§ WORK TO COMPLETE
Check each line of the records below for the word "logo" and copy those where it appears.

§ INPUT DATA

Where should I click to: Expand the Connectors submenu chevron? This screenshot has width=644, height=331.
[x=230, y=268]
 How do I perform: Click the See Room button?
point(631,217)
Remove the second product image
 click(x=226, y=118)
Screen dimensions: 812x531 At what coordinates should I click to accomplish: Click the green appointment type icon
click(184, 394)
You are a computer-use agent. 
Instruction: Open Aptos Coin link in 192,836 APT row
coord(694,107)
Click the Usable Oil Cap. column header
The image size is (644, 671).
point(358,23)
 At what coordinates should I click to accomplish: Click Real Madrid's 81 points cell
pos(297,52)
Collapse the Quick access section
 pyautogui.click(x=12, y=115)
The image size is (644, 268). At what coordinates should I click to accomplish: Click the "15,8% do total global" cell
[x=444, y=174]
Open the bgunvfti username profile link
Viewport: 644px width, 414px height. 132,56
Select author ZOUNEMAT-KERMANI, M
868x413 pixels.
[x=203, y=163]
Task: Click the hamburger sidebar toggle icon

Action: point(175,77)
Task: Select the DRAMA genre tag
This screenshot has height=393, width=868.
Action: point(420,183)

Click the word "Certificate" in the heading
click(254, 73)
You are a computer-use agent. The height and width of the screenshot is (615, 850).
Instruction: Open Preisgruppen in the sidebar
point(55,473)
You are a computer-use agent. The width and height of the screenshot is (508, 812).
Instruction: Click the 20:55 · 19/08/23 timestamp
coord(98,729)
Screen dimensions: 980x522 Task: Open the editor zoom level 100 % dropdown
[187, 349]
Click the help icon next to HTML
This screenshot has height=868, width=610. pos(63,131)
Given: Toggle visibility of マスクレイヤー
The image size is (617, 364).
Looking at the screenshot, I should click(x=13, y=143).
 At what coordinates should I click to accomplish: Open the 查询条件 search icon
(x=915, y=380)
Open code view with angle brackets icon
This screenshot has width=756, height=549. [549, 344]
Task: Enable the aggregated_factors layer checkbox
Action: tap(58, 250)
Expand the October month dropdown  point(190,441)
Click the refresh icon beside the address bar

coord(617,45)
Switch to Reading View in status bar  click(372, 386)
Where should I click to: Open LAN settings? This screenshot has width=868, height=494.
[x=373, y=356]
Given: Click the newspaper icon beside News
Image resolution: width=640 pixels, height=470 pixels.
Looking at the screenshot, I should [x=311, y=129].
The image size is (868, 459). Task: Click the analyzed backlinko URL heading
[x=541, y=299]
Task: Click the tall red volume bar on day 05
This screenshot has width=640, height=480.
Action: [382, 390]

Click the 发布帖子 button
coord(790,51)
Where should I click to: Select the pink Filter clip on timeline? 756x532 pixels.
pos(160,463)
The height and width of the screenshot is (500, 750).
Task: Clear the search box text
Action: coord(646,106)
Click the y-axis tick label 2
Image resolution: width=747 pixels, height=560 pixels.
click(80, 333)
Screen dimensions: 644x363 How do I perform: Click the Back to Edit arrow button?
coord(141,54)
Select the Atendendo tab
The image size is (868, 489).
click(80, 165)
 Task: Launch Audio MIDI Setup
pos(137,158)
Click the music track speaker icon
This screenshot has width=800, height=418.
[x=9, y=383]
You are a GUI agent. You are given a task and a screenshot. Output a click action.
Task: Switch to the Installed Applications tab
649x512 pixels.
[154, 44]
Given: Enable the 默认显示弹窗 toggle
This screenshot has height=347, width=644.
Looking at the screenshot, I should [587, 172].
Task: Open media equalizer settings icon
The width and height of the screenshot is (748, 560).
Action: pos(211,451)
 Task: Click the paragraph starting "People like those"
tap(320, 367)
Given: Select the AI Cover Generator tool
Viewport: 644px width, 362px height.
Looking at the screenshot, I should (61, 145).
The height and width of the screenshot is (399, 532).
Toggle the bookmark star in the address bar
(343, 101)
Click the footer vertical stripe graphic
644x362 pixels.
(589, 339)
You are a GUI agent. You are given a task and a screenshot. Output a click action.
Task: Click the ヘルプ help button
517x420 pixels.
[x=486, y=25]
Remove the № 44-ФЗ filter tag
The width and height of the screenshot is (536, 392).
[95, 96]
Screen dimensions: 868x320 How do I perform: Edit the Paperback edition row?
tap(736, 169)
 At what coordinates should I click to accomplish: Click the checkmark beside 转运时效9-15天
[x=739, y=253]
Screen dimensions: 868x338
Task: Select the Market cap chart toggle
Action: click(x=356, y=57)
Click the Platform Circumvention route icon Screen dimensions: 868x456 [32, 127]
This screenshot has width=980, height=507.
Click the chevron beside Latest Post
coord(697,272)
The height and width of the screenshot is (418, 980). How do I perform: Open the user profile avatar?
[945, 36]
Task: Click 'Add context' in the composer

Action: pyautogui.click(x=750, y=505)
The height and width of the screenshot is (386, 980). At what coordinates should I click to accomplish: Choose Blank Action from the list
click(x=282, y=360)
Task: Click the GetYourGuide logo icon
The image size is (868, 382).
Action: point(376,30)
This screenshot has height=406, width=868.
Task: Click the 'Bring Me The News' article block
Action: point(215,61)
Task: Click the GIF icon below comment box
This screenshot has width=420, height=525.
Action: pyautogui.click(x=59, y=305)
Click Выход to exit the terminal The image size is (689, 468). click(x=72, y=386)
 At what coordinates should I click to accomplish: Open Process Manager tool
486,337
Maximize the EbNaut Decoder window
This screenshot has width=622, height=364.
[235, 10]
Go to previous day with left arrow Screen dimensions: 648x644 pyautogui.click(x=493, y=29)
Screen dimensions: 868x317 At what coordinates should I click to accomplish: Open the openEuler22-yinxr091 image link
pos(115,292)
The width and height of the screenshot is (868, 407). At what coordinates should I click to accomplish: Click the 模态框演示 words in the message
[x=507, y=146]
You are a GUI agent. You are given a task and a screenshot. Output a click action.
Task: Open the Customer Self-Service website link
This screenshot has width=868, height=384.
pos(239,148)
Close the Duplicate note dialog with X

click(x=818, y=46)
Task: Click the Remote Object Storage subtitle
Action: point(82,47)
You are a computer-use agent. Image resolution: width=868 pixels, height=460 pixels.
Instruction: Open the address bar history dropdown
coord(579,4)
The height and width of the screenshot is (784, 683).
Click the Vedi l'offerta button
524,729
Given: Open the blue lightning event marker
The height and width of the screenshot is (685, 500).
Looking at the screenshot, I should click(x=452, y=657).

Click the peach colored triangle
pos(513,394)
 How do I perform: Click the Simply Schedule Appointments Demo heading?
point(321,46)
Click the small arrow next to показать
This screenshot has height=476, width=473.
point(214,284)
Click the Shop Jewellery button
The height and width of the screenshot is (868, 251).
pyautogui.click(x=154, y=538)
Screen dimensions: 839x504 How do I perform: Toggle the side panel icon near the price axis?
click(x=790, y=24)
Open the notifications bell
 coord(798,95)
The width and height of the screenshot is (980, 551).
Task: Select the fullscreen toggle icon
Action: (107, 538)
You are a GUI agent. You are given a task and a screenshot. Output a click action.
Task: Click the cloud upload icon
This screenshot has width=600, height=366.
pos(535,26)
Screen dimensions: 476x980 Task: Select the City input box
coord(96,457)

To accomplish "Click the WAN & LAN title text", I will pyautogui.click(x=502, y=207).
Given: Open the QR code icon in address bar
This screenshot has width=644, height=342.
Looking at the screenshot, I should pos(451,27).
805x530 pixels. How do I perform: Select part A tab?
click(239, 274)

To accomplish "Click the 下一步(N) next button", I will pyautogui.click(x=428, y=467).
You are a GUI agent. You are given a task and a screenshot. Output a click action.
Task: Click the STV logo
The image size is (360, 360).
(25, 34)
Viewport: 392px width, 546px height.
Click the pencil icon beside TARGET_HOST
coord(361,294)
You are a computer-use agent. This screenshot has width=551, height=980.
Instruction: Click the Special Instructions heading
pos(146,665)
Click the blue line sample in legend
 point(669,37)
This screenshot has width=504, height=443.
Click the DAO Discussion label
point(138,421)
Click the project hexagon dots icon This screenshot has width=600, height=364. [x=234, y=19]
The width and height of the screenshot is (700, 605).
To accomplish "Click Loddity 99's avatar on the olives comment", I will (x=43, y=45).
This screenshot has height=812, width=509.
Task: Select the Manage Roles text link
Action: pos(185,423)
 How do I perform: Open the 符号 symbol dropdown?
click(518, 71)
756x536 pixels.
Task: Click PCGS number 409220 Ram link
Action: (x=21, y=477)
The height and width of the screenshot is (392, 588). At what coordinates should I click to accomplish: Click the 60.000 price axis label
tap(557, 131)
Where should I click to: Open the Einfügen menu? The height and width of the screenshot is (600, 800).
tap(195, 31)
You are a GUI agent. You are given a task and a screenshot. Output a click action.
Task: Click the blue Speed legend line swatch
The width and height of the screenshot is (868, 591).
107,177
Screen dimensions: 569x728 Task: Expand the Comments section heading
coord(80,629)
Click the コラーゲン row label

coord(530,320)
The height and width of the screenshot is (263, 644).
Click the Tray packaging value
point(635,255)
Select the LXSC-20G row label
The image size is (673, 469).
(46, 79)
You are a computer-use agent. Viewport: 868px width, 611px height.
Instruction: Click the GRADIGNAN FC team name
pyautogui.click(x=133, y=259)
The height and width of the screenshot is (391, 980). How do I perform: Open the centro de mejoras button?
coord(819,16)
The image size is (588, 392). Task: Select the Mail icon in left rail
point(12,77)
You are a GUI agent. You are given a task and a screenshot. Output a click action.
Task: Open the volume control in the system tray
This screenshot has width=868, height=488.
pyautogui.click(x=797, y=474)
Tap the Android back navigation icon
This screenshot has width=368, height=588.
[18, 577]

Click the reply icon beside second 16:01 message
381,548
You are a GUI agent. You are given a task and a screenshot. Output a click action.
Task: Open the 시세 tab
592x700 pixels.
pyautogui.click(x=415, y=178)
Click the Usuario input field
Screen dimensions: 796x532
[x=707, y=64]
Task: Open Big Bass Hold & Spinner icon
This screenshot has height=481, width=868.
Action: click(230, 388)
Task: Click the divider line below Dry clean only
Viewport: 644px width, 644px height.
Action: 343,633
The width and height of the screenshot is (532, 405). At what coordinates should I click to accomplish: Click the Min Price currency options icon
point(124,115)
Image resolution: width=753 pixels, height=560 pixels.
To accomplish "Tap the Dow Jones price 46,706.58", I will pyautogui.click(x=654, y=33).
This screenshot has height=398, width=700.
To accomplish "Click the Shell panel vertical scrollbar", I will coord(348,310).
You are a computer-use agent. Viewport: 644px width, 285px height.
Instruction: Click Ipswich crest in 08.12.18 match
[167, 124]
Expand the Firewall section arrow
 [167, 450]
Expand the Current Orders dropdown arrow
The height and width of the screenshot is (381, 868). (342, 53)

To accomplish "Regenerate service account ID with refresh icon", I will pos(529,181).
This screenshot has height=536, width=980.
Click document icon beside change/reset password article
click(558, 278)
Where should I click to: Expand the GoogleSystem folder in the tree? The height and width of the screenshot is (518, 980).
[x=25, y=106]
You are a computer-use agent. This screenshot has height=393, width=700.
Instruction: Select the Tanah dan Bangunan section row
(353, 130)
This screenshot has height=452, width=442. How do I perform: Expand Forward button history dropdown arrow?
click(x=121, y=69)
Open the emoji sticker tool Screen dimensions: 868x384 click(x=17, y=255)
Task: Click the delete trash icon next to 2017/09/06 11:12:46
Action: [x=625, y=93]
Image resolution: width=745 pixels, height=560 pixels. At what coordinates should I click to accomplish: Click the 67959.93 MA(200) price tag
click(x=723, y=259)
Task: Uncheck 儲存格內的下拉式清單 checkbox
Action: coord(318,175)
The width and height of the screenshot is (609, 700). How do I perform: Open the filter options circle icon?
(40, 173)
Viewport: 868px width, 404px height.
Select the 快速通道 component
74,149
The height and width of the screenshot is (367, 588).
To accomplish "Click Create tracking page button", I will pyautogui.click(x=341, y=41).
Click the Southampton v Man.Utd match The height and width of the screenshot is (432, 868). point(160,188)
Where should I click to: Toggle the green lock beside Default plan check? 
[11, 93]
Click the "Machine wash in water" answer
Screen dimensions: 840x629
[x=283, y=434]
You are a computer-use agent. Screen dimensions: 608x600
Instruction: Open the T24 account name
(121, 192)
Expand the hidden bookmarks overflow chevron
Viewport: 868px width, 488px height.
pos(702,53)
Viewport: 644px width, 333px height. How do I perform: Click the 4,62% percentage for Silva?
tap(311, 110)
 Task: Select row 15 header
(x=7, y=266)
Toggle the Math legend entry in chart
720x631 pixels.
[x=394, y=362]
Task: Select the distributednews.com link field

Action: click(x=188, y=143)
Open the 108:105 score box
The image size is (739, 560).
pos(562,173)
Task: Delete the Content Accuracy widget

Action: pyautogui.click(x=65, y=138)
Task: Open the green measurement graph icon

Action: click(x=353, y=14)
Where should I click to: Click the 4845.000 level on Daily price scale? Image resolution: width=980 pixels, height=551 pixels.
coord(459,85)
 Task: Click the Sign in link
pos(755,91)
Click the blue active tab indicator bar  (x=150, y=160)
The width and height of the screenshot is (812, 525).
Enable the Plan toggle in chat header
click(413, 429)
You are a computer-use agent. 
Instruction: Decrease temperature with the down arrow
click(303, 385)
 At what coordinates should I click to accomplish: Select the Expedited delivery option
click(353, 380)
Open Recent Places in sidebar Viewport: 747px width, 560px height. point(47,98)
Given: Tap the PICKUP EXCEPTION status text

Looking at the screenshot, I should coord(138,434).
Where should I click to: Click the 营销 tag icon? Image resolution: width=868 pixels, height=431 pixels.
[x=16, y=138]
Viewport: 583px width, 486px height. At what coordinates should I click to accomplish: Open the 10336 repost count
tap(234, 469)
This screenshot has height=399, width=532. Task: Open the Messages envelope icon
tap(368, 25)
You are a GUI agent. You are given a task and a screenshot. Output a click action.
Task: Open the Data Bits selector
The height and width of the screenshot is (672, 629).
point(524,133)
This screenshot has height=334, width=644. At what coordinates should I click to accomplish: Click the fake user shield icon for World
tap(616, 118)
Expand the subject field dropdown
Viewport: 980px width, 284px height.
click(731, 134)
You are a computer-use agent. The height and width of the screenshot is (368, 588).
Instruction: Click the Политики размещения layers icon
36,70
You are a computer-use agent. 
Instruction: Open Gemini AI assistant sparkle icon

§ FINAL ANSWER
Task: Click the GetYourGuide logo icon
Task: Click the STV logo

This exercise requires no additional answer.